In my view, the suggestion that this case presents a political question is incompatible with this Court’s willingness on previous occasions to decide whether one branch of our Government has impinged upon the power of another. See Buckley v. Valeo, 424 U. S., at 138; United States v. Nixon, supra, at 707; The Pocket Veto Case, 279 U. S. 655, 676-678 (1929); Myers v. United States, 272 U. S. 52 (1926).2 Under the *1002criteria enunciated in Baker v. Carr, we have the responsibility to decide whether both the Executive and Legislative Branches have constitutional roles to play in termination of a treaty. If the Congress, by appropriate formal action, had challenged the President's authority to terminate the treaty with Taiwan, the' resulting uncertainty could have serious consequences for our country. In that situation, it would be the duty of this Court to resolve the issue.

The Court has recognized that, in the area of foreign policy, Congress may leave the President with wide discretion that otherwise might run afoul of the nondelegation doctrine. United States v. Curtiss-Wright Export Corp., 299 U. S. 304 (1936). As stated in that case, “the President alone has the power to speak or listen as a representative of the Nation. He makes treaties with the advice and consent of the Senate; but he alone negotiates.” Id., at 319 (emphasis in original). Resolution of this case would interfere with neither the President’s ability to negotiate treaties nor his duty to execute their provisions. We are merely being asked to decide whether a treaty, which cannot be ratified without Senate approval, continues in effect until the Senate or perhaps the Congress takes further action.

Coleman v. Miller, 307 U. S. 433 (1939), is not relevant here. In that case, the Court was asked to review the legitimacy of a State’s ratification of a constitutional amendment. Four Members of the Court stated that Congress has exclusive power over the ratification process. Id., at 456-460 (Black, J., concurring, joined by Roberts, Frankfurter, and Douglas, JJ.). Three Members of the Court concluded more narrowly that the Court could not pass upon the efficacy of state ratification. They also found no standards by which the Court could fix a reasonable time for the ratification of a proposed amendment. Id., at 452-454.

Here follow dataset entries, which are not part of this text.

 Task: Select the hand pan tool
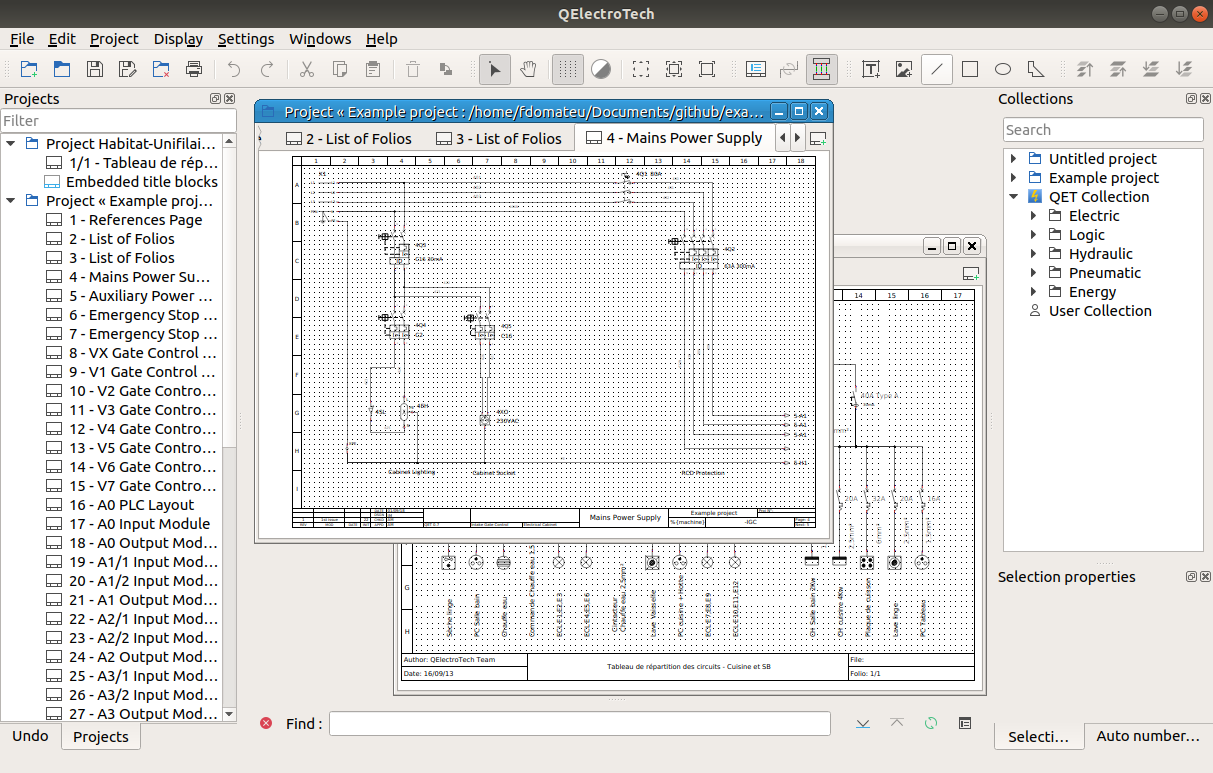click(x=528, y=69)
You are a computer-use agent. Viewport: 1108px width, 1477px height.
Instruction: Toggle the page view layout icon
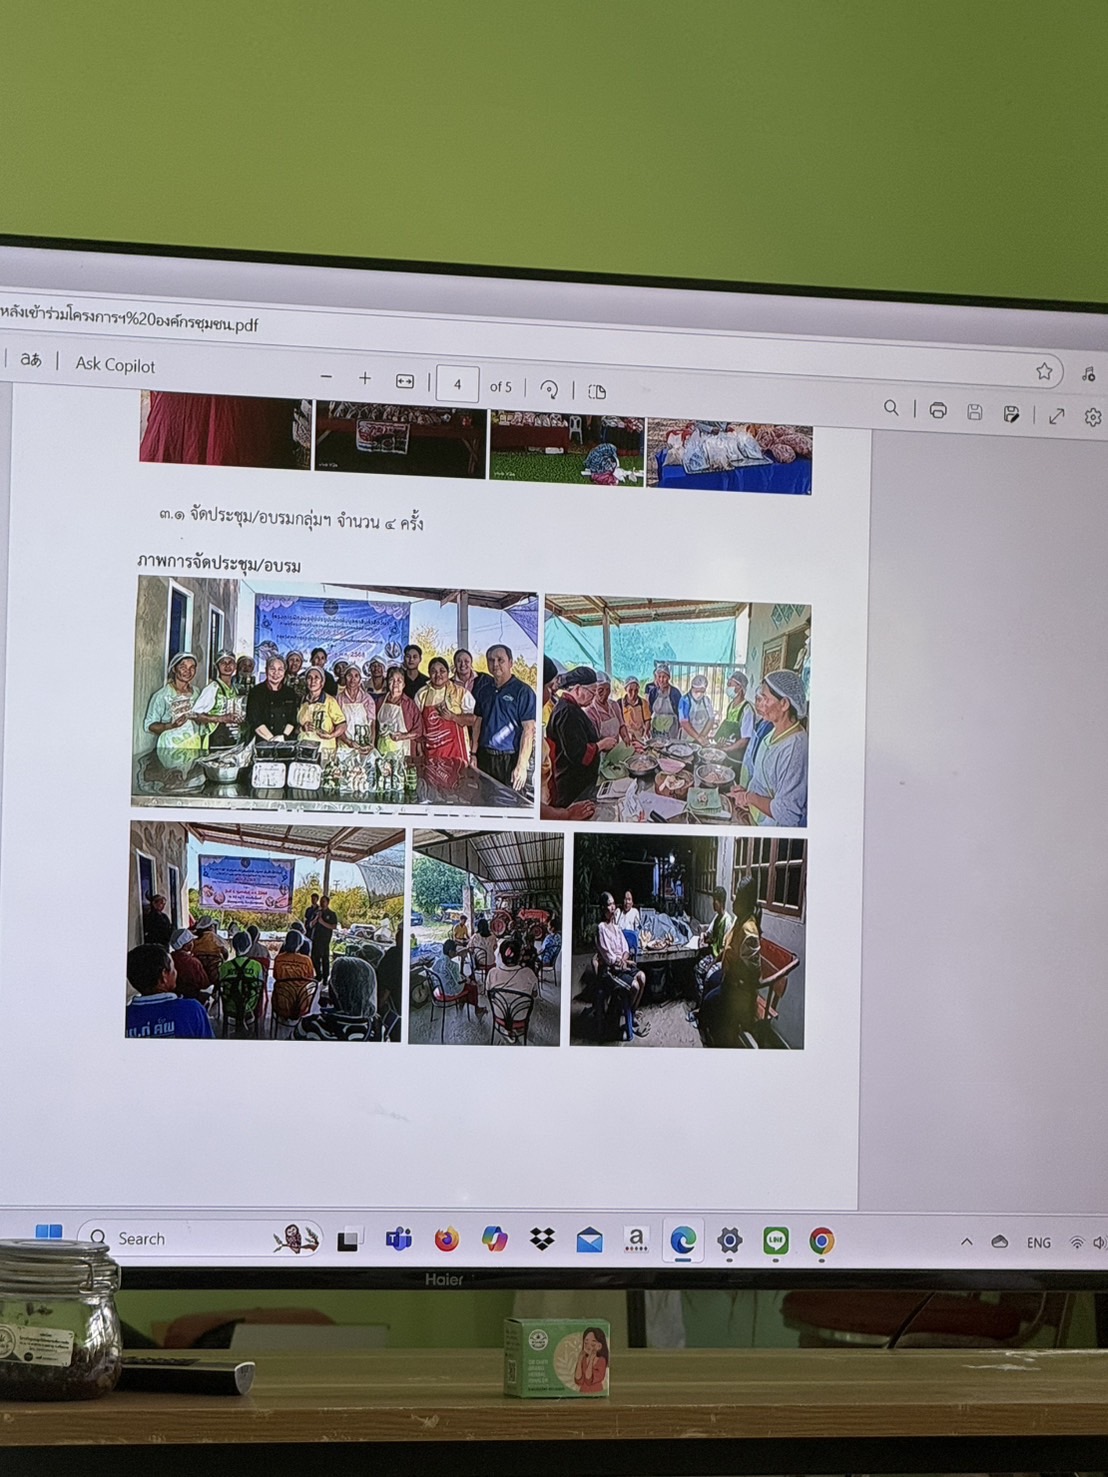597,391
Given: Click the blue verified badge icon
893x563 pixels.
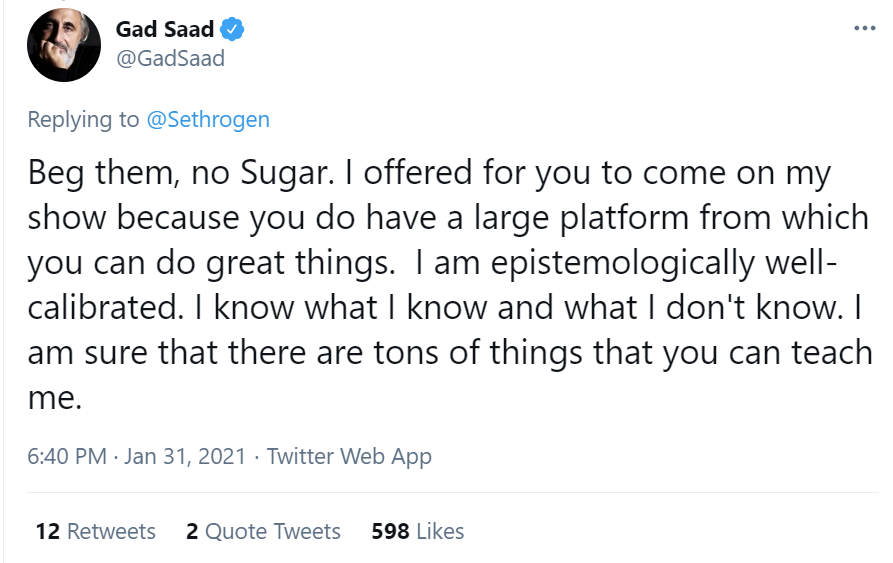Looking at the screenshot, I should [x=233, y=30].
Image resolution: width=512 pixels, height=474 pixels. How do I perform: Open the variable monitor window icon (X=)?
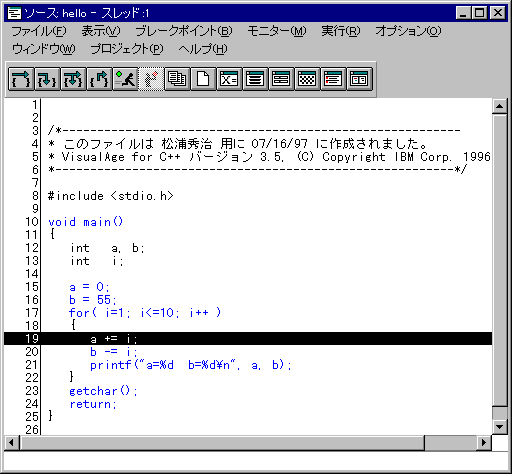pos(229,79)
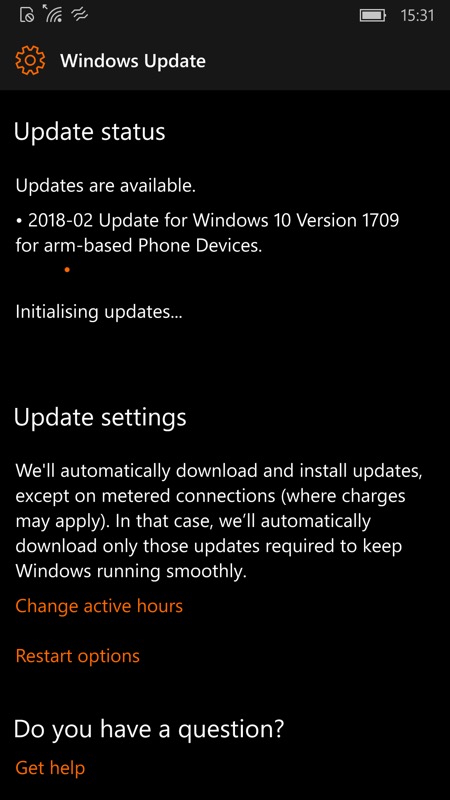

The proposed constitutional amendment at issue in Coleman would have overruled decisions of this Court. Compare id., at 435, n. 1, with Child Labor Tax Case, 259 U. S. 20 (1922); Hammer v. Dagenhart, 247 U. S. 251 (1918). Thus, judicial review of the legitimacy of a State’s ratification would have compeEed this Court to oversee the very constitutional process used to reverse Supreme Court decisions. In such circumstances it may be entirely appropriate for the Judicial Branch of Government to step aside. See Seharpf, Judicial Review and The Political *1002Question: A Functional Analysis, 75 Yale L. J. 517, 589 (1966). The present case involves no similar principle of judicial nonintervention.